Unabhängig von ihrer Herkunft ist bei allen Herstellern klar das gemeinsame Ziel zu erkennen, die digitale Pathologie in den diagnostischen Gesamtprozess zu integrieren; das gilt auch für hier nicht vorgestellte Anbieter wie etwa Leica oder Omnyx. Die Schwerpunkte, die die Unternehmen in den Produktinformationen auf S. 56–62 setzen, sind naturgemäß unterschiedlich und lassen sich in die links dargestellten drei Gruppen (mit fließenden Übergängen) untergliedern.

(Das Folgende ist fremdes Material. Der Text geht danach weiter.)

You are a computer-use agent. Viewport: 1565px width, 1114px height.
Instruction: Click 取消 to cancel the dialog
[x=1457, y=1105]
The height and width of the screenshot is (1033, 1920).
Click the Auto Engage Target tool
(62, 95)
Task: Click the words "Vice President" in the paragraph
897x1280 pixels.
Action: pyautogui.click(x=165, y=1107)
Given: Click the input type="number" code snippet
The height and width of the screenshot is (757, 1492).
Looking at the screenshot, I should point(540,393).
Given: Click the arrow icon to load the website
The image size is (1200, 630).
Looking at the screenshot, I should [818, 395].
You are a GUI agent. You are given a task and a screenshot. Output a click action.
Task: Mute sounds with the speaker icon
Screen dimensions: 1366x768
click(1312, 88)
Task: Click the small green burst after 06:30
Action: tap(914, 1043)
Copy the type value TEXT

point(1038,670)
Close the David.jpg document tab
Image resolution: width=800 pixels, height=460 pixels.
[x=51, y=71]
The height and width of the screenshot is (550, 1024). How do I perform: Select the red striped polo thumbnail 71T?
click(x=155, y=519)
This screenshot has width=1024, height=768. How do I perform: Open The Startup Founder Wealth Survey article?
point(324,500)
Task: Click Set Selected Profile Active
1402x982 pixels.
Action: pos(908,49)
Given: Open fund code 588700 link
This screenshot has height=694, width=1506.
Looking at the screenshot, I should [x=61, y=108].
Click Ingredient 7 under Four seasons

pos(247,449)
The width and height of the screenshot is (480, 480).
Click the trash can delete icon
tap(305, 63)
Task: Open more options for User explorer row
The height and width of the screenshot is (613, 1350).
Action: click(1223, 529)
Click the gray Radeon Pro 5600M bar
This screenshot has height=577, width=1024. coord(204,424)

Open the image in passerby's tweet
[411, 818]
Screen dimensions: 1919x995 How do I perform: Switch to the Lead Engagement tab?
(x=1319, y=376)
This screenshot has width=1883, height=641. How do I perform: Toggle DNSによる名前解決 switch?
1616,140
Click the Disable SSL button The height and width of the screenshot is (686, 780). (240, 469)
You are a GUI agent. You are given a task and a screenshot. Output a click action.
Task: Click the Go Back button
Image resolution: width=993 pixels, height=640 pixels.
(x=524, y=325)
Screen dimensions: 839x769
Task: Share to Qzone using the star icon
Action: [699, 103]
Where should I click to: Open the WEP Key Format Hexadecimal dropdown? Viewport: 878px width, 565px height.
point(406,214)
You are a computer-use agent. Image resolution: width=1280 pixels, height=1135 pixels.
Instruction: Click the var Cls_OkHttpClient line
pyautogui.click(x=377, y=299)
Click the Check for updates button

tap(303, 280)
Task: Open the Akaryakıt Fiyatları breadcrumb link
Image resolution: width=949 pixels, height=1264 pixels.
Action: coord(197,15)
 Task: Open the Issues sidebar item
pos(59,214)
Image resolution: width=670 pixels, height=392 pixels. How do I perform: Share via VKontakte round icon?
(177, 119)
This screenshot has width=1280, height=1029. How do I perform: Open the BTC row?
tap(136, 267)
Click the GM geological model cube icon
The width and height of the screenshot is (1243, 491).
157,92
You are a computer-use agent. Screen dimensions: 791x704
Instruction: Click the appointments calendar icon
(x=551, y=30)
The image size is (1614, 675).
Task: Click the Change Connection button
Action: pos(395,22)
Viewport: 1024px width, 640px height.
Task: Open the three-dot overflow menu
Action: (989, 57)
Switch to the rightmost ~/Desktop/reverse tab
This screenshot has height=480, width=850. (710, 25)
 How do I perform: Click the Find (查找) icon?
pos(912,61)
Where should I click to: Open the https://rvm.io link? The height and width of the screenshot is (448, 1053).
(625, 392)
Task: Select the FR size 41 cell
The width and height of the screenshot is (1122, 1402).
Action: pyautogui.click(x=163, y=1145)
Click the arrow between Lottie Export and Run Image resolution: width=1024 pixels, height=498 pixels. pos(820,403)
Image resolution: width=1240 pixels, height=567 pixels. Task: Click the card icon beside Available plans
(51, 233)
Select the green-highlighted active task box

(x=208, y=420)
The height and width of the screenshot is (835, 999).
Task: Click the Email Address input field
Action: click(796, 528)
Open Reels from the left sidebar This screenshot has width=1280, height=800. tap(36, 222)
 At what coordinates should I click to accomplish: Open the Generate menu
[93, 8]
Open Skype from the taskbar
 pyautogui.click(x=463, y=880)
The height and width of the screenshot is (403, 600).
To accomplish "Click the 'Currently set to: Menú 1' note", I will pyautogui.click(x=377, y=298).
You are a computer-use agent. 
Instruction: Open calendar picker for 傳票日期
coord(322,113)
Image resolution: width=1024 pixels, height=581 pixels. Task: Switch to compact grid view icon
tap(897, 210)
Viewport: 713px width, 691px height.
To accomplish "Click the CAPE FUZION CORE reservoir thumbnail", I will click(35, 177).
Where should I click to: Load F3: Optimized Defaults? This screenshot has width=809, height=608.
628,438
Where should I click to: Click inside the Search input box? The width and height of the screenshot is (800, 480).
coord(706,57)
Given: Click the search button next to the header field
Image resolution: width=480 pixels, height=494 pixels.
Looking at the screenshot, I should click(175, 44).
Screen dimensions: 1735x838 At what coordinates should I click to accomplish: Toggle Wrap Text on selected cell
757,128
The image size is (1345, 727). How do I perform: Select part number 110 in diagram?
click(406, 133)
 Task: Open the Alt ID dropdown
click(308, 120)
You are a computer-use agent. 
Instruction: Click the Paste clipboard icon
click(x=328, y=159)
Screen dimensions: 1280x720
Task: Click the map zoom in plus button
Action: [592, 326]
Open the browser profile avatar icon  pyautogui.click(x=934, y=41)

Den eigentlichen Kernbereich der digitalen Hellfeld- und Fluoreszenzmikroskopie decken vor allem Olympus (integriertes Multifunktionsgerät) und Hamamatsu (schneller Scanner, hohe Ladekapazität) ab. Für die IT-gestützte Steuerung von Laborprozessen stehen beispielhaft Roche (Färben, Scannen) und Sysmex (Scanner von 3DHistech). Die Zusammenführung des Pathologie-Informationssystems mit parallelen und übergeordneten IT-Systemen haben Philips (PACS, RIS) und Nexus (RIS, LIS, KIS) im Fokus. VMscope bietet einen Softwarebaukasten an, der Module verschiedener Hersteller zu praktikablen Lösungen verbinden kann.